• _Instructions to follow_
Among the records below, which lines contain the string "will"? Report them.

• _Record extracts_
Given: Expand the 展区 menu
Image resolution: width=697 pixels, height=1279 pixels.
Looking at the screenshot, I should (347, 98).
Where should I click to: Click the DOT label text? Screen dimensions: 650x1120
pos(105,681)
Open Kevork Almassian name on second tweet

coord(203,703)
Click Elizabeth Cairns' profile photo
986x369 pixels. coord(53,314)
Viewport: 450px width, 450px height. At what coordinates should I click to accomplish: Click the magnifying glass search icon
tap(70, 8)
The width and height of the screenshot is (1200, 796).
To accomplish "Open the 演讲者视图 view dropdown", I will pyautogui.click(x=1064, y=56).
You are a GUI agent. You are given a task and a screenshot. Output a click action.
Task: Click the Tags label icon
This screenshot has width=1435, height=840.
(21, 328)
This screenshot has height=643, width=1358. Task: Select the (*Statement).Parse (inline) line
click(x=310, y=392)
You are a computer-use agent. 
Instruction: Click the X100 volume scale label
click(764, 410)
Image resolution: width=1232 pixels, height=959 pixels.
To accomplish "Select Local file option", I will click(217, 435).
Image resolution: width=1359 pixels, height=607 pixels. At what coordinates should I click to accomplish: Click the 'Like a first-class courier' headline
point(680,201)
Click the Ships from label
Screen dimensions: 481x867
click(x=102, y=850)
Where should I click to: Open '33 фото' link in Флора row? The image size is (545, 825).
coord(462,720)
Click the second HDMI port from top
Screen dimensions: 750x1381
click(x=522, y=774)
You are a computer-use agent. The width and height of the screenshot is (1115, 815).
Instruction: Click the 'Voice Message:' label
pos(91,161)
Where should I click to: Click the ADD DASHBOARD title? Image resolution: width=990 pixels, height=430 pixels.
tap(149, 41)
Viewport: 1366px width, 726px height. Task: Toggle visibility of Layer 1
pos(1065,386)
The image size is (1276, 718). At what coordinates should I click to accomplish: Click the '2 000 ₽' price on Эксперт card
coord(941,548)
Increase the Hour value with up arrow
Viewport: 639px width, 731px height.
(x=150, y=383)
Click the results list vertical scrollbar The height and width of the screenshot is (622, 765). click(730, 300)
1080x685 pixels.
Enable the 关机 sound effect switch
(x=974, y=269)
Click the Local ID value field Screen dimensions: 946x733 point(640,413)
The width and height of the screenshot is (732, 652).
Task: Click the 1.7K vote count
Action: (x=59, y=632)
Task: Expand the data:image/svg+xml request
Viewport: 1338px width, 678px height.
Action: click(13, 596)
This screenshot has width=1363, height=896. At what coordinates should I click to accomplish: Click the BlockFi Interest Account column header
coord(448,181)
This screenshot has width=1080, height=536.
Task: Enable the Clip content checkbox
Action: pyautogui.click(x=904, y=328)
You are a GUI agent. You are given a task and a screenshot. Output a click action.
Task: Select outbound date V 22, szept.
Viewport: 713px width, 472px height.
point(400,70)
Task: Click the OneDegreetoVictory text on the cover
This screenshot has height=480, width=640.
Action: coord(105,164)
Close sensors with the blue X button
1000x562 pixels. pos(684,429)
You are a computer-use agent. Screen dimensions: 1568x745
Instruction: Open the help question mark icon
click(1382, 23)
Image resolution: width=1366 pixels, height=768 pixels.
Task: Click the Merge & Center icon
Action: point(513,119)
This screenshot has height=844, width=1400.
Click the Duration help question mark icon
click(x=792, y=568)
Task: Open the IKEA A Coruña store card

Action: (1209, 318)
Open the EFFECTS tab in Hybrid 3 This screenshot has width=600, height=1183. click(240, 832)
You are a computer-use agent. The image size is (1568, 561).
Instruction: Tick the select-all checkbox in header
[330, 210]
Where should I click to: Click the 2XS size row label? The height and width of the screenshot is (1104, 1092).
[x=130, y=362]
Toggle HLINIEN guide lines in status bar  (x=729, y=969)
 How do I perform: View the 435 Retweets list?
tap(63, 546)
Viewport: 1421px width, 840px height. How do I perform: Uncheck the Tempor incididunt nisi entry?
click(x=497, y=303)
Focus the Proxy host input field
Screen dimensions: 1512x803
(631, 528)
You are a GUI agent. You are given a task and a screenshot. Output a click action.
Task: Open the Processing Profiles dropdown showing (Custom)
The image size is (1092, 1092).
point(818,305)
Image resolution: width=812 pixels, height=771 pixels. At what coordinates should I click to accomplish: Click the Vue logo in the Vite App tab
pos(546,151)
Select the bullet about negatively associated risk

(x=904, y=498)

• _Answer to this exercise_
To accomplish "Open the 演讲者视图 view dropdown", I will pyautogui.click(x=1064, y=56).
To accomplish "Select Local file option", I will click(217, 435).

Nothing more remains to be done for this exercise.